Cinnamon French Presses and Ideas

They say it's supposed to snow here. And the southern-like panic of snatching up eggs, milk and bread makes me smile. When I was growing up in Indiana this kind of snow threat just meant you put on an extra sweat shirt to wait for the school bus.

I will utilize my new french press today. And I will put cinnamon in it. And I will listen to the Avett Brothers and write. I have liked getting up early lately just to write and listen to music and read.

What a beautiful start to my last semester.

I have been thinking about what I want to accomplish this semester, and have been asked by a few close friends the question, "What will this semester look like for you?" So here is part of it, folks:

I had dinner with new friends the other night. We ate and played a game and laughed. This is a large part of what I want to do. To never eat alone if I can help it, to make new friends and to laugh.

To take naps with my cat. She's still a kitten and has beautiful amber eyes and a mane like a lion. Eleanor Roosevelt, or Ellie for short, is quite the cuddler and I plan to utilize this for as long as possible.

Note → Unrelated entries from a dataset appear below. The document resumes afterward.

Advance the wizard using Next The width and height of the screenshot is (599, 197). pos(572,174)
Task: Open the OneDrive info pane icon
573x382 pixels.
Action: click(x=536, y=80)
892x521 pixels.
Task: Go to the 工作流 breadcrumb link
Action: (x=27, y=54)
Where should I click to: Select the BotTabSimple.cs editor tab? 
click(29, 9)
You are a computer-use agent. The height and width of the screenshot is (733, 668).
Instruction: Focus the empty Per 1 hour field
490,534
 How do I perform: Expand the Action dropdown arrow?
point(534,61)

Write. No pressures, just writing because it calms me down and helps to make sense of things. I am discovering that this is basically going to be a crucial part of the rest of my life and I want to use it to be honest with myself and to possibly create a sort of change in the world. No idea what this will look like, but it will be done.

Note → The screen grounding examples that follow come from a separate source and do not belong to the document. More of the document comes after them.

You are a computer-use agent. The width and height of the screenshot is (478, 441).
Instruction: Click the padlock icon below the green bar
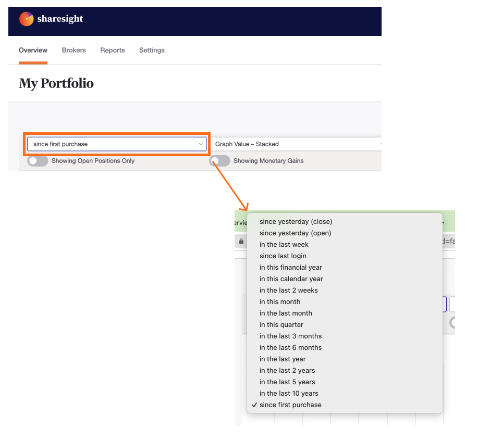240,241
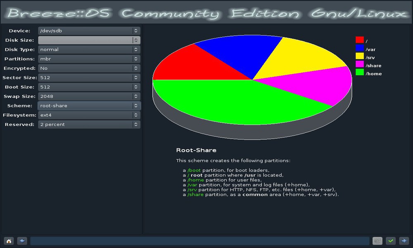Click the magenta /share legend swatch
This screenshot has width=413, height=248.
coord(359,64)
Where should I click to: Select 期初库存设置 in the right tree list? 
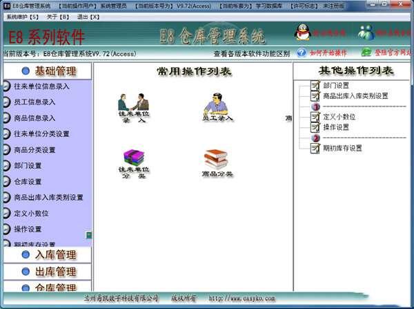point(342,148)
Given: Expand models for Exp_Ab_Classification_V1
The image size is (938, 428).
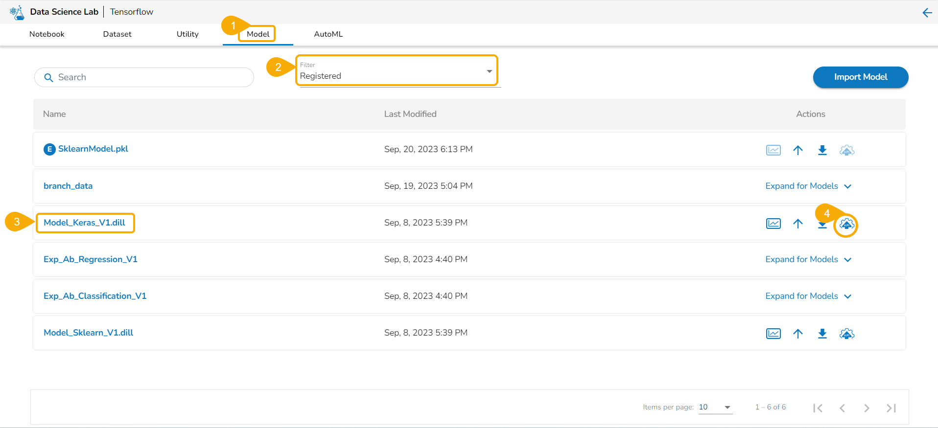Looking at the screenshot, I should click(808, 296).
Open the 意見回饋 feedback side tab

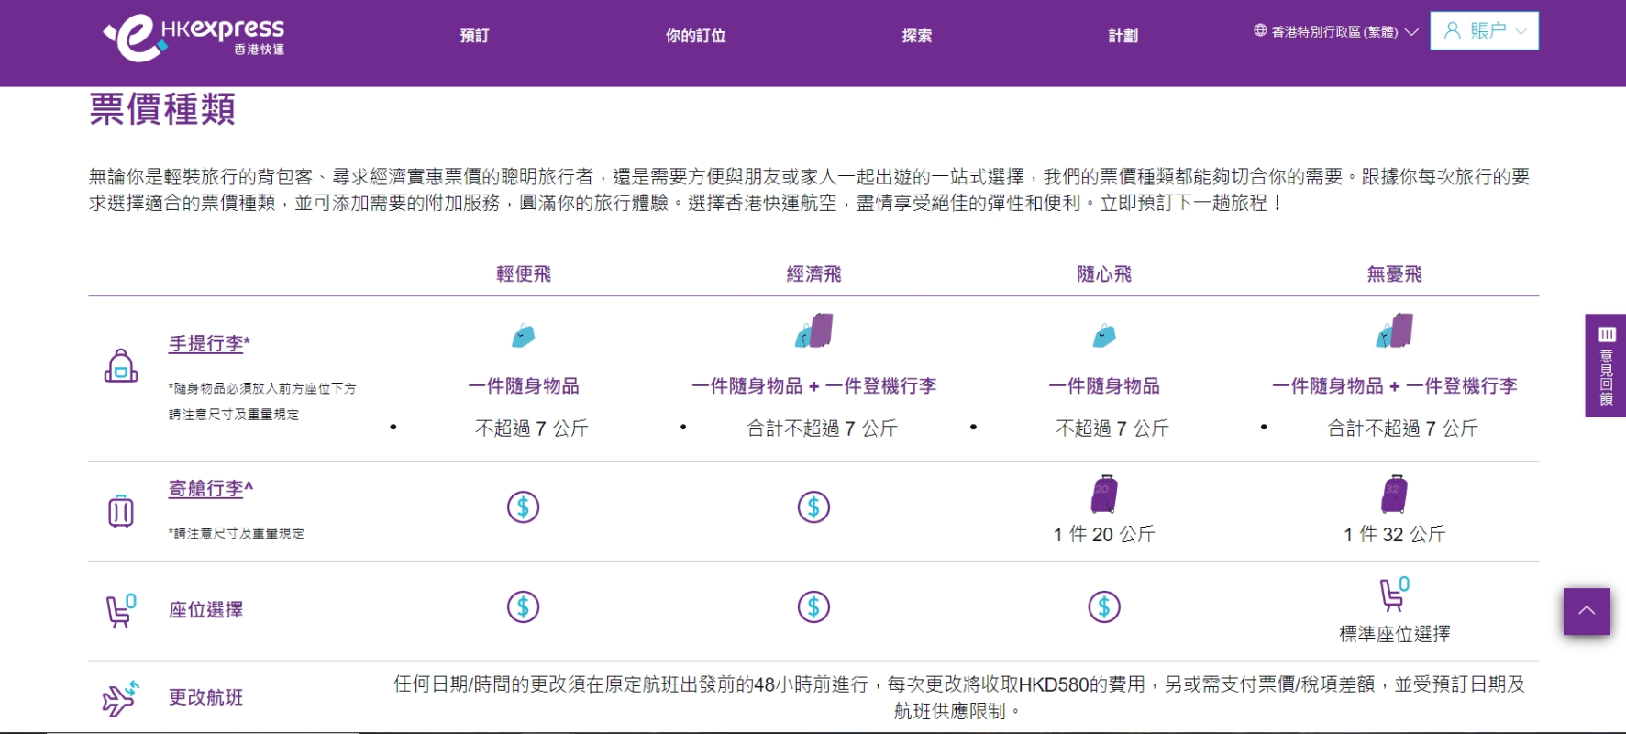point(1606,366)
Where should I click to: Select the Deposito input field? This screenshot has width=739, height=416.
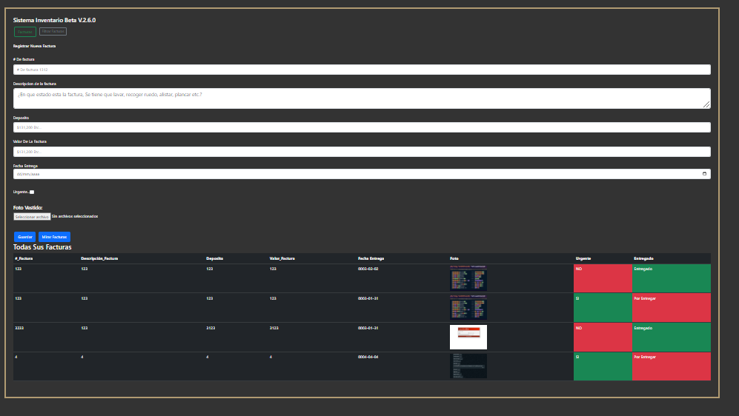coord(362,127)
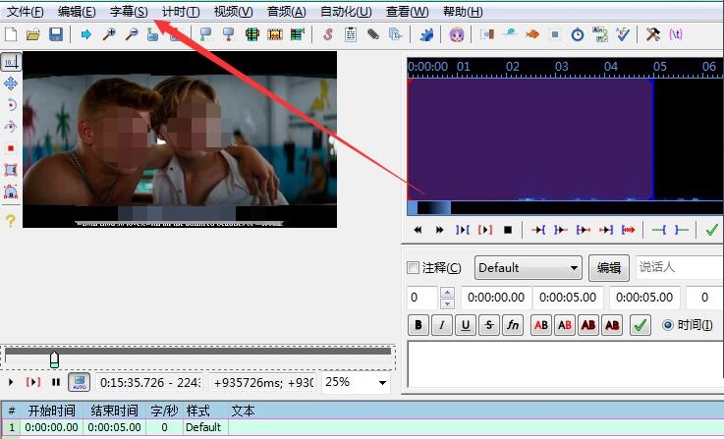Select the 时间 time radio button
This screenshot has height=439, width=724.
669,325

Spend next to nothing. Live simply. Right now I don't have much choice in the matter, as I am flat broke. But I think this could be a lifestyle I could embrace. I think it will be hard, but I know it will involve good things like home cooked meals and making coffee for friends instead of buying it at Starbucks. I have a theory about how simplicity with money can lead to a lot more creativity and, in turn, community.

Which brings me to the next part of what my semester will look like. Community. Clearly you recognize the importance this has to me. And this last semester I lost that importance. Whatever extenuating circumstances might have influenced this, it does not matter. There is a group of people here that wont be able to escape the lovin I have to give. Sorry- it will be irresistible. And it will be communal.

Doing new things. Learning new things. Like how to do taxes and make furniture. The kind of things that adults learn. And since I'm turning 25 and will finally accept that I am an adult, I figure I should embrace some of these things. And maybe some of the things I want to learn are not necessities, but come on- they will be fun. Among these learning things will be how to cook better, how to do graffiti art, learn Spanish and how to make things like air fresheners and cleaning supplies naturally (the liberal environmentalist in me is screaming to be let loose). The list is still forming, but don't you worry- I will let you know when it is complete.

Effect change. I have absolutely no clue on how to do this dramatically so I will start slowly by just being kind to everyone. Even the people that don't like me. Even the ones that I don't agree with. I also want to get involved with some more social justice oriented groups and the ministry that feeds East Clevelanders every Saturday morning. I want to use my art more- so be looking for posts about trying to get you to buy some of my work to benefit some cause. Here is one that you can utilize in the meantime. I didn't create this art, but my pals the Steffenhagens are doing a very brave and beautiful thing by adopting a child from Ethiopia. Please consider supporting them.

Okay- my cinnamon french press coffee has been finished and I have goals to meet.

I love you all.

Jaime

Currently listening to: The Mountain Goats
Currently reading: Across the Spectrum by Boyd and Eddy


1 comment:

bright as yellow said...

i like your day too jaime. i would only like our days better if that press was shared. but i know in time, this too shall happen. love to you, across the clouds, through the snow and landing between you and that adorably named kitten of yours.